AIM OF THE TASK - Whatever the records contain, reproduce all of them exactly.

-------- DATA UNDER STUDY --------

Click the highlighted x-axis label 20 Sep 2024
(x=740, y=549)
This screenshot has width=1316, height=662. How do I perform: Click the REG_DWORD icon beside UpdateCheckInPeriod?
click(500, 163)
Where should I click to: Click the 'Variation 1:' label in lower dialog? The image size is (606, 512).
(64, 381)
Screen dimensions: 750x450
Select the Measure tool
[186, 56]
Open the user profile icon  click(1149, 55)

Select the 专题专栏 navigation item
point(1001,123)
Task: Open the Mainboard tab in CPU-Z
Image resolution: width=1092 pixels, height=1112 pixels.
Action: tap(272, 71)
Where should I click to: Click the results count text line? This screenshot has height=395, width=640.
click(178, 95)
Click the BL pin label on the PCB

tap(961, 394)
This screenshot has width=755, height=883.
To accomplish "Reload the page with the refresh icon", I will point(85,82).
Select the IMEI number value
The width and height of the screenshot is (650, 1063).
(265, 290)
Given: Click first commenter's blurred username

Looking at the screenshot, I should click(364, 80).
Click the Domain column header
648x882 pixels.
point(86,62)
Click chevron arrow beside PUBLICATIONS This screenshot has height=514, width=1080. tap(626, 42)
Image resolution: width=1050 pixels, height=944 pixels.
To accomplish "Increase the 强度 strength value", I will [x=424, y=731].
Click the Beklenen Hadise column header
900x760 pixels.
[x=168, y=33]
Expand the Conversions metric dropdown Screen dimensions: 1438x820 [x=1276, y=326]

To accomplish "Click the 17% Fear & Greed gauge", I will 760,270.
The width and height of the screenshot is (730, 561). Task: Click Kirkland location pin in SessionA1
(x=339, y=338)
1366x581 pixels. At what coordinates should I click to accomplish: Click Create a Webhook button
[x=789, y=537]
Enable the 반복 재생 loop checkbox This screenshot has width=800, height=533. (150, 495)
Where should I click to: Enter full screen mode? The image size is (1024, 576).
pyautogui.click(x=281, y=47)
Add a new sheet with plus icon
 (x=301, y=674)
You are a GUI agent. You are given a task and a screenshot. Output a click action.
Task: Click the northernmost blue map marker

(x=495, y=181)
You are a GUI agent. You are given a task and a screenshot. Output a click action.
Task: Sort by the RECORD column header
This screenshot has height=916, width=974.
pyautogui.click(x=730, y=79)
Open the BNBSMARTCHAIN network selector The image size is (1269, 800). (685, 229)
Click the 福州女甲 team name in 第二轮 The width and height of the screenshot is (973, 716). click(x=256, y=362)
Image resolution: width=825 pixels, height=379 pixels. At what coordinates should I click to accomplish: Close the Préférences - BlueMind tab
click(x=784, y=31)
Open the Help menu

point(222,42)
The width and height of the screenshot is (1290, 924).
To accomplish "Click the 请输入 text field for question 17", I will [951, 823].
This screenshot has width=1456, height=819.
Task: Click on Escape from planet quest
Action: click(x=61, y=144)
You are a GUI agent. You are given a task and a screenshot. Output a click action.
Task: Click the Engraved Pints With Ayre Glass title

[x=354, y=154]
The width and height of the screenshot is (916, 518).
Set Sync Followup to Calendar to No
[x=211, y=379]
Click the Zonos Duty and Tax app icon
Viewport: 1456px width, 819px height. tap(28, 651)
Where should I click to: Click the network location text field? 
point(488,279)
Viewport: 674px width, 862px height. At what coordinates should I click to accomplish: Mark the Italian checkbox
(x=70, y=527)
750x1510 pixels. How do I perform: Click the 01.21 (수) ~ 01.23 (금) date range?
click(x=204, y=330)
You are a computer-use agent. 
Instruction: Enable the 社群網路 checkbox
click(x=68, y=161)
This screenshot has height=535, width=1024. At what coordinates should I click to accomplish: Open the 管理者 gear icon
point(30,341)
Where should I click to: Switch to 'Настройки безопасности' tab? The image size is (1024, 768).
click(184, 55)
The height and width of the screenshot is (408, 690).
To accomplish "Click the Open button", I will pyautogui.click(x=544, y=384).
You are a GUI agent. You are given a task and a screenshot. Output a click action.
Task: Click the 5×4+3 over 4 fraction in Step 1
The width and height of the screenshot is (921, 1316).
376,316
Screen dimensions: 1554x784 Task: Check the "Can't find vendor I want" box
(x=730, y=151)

--------

OUTPUT -
Click the highlighted x-axis label 20 Sep 2024
(x=740, y=549)
This screenshot has width=1316, height=662. How do I perform: Click the REG_DWORD icon beside UpdateCheckInPeriod?
click(500, 163)
Where should I click to: Click the 'Variation 1:' label in lower dialog? The image size is (606, 512).
(64, 381)
Screen dimensions: 750x450
Select the Measure tool
[186, 56]
Open the user profile icon  click(1149, 55)

Select the 专题专栏 navigation item
point(1001,123)
Task: Open the Mainboard tab in CPU-Z
Image resolution: width=1092 pixels, height=1112 pixels.
Action: tap(272, 71)
Where should I click to: Click the results count text line? This screenshot has height=395, width=640.
click(178, 95)
Click the BL pin label on the PCB

tap(961, 394)
This screenshot has width=755, height=883.
To accomplish "Reload the page with the refresh icon", I will point(85,82).
Select the IMEI number value
The width and height of the screenshot is (650, 1063).
(265, 290)
Given: Click first commenter's blurred username

Looking at the screenshot, I should click(364, 80).
Click the Domain column header
648x882 pixels.
point(86,62)
Click chevron arrow beside PUBLICATIONS This screenshot has height=514, width=1080. tap(626, 42)
Image resolution: width=1050 pixels, height=944 pixels.
To accomplish "Increase the 强度 strength value", I will [x=424, y=731].
Click the Beklenen Hadise column header
900x760 pixels.
[x=168, y=33]
Expand the Conversions metric dropdown Screen dimensions: 1438x820 [x=1276, y=326]

To accomplish "Click the 17% Fear & Greed gauge", I will 760,270.
The width and height of the screenshot is (730, 561). Task: Click Kirkland location pin in SessionA1
(x=339, y=338)
1366x581 pixels. At what coordinates should I click to accomplish: Click Create a Webhook button
[x=789, y=537]
Enable the 반복 재생 loop checkbox This screenshot has width=800, height=533. (150, 495)
Where should I click to: Enter full screen mode? The image size is (1024, 576).
pyautogui.click(x=281, y=47)
Add a new sheet with plus icon
 (x=301, y=674)
You are a GUI agent. You are given a task and a screenshot. Output a click action.
Task: Click the northernmost blue map marker

(x=495, y=181)
You are a GUI agent. You are given a task and a screenshot. Output a click action.
Task: Sort by the RECORD column header
This screenshot has height=916, width=974.
pyautogui.click(x=730, y=79)
Open the BNBSMARTCHAIN network selector The image size is (1269, 800). (685, 229)
Click the 福州女甲 team name in 第二轮 The width and height of the screenshot is (973, 716). click(x=256, y=362)
Image resolution: width=825 pixels, height=379 pixels. At what coordinates should I click to accomplish: Close the Préférences - BlueMind tab
click(x=784, y=31)
Open the Help menu

point(222,42)
The width and height of the screenshot is (1290, 924).
To accomplish "Click the 请输入 text field for question 17", I will [951, 823].
This screenshot has width=1456, height=819.
Task: Click on Escape from planet quest
Action: click(x=61, y=144)
You are a GUI agent. You are given a task and a screenshot. Output a click action.
Task: Click the Engraved Pints With Ayre Glass title

[x=354, y=154]
The width and height of the screenshot is (916, 518).
Set Sync Followup to Calendar to No
[x=211, y=379]
Click the Zonos Duty and Tax app icon
Viewport: 1456px width, 819px height. tap(28, 651)
Where should I click to: Click the network location text field? 
point(488,279)
Viewport: 674px width, 862px height. At what coordinates should I click to accomplish: Mark the Italian checkbox
(x=70, y=527)
750x1510 pixels. How do I perform: Click the 01.21 (수) ~ 01.23 (금) date range?
click(x=204, y=330)
You are a computer-use agent. 
Instruction: Enable the 社群網路 checkbox
click(x=68, y=161)
This screenshot has height=535, width=1024. At what coordinates should I click to accomplish: Open the 管理者 gear icon
point(30,341)
Where should I click to: Switch to 'Настройки безопасности' tab? The image size is (1024, 768).
click(184, 55)
The height and width of the screenshot is (408, 690).
To accomplish "Click the Open button", I will pyautogui.click(x=544, y=384).
You are a GUI agent. You are given a task and a screenshot. Output a click action.
Task: Click the 5×4+3 over 4 fraction in Step 1
The width and height of the screenshot is (921, 1316).
376,316
Screen dimensions: 1554x784 Task: Check the "Can't find vendor I want" box
(x=730, y=151)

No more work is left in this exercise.